__RAW DATA__:

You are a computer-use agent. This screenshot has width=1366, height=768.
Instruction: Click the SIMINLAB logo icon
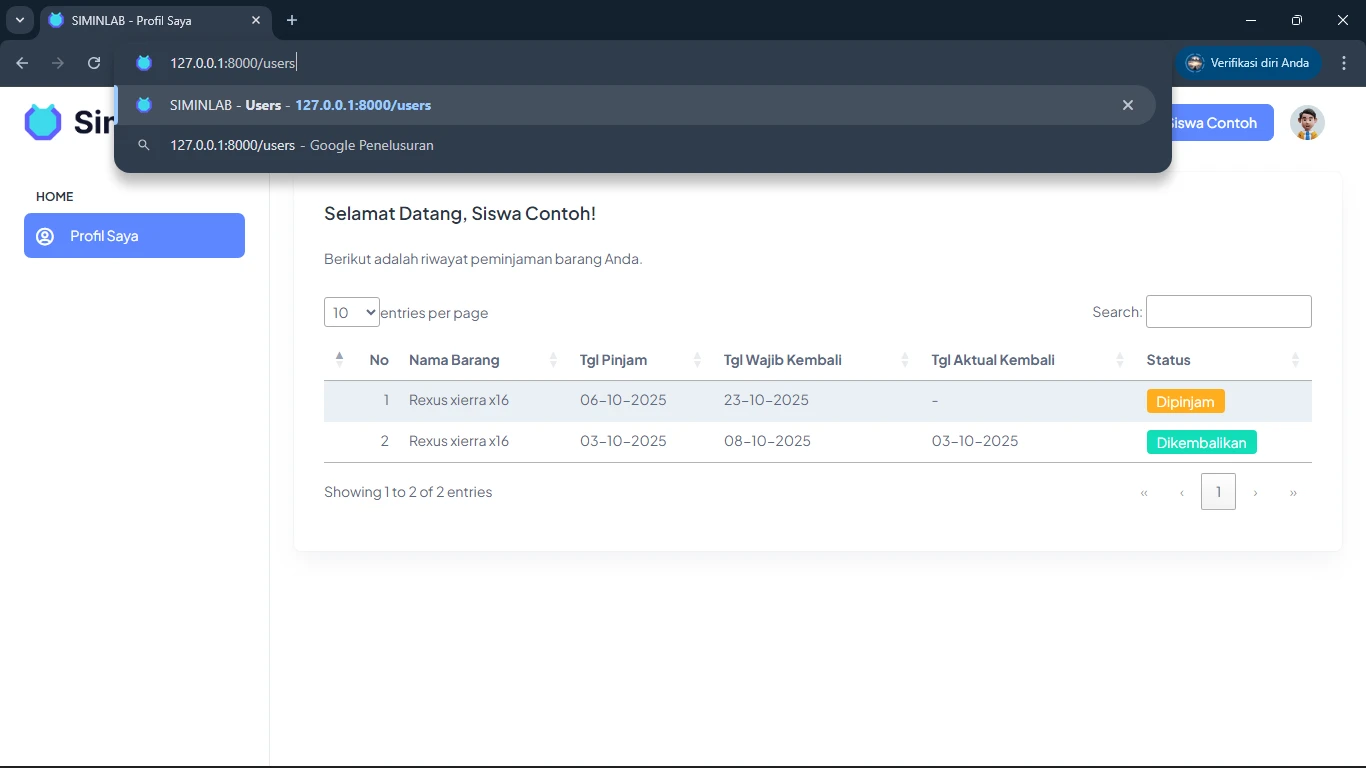coord(43,122)
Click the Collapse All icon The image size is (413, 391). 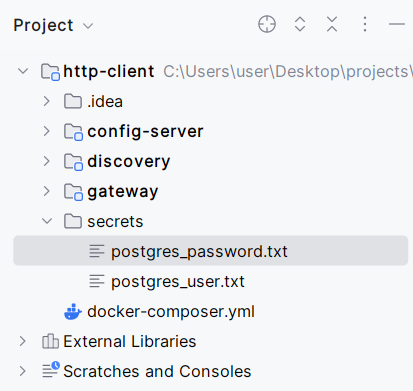(332, 24)
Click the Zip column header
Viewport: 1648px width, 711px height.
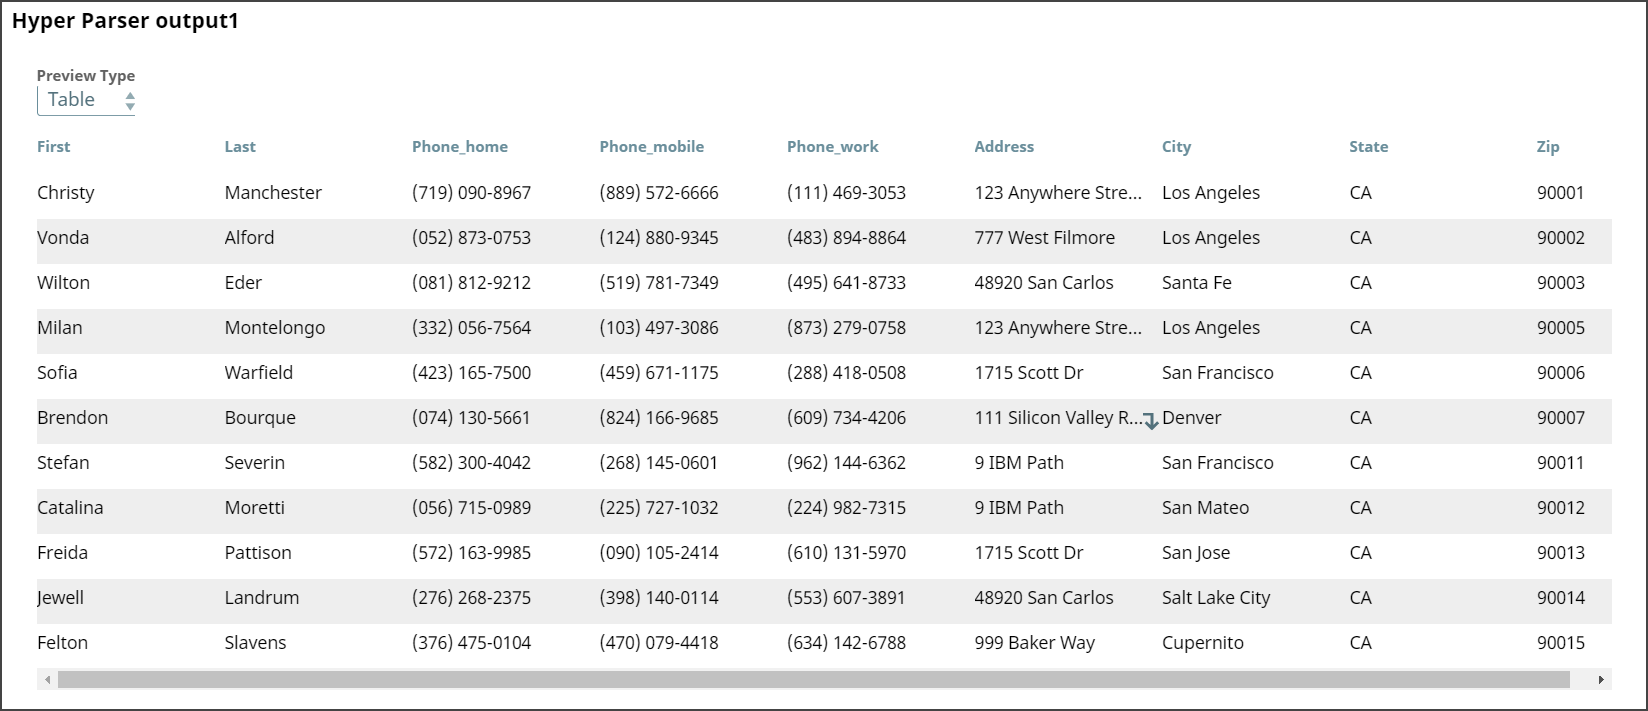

__WHAT YOU WILL DO__:
Could you gather every line of the listing above that contains the string "height"?

__ANSWER TO THIS EXERCISE__:
You are a computer-use agent. This screenshot has width=1366, height=768.
Viewport: 1648px width, 711px height.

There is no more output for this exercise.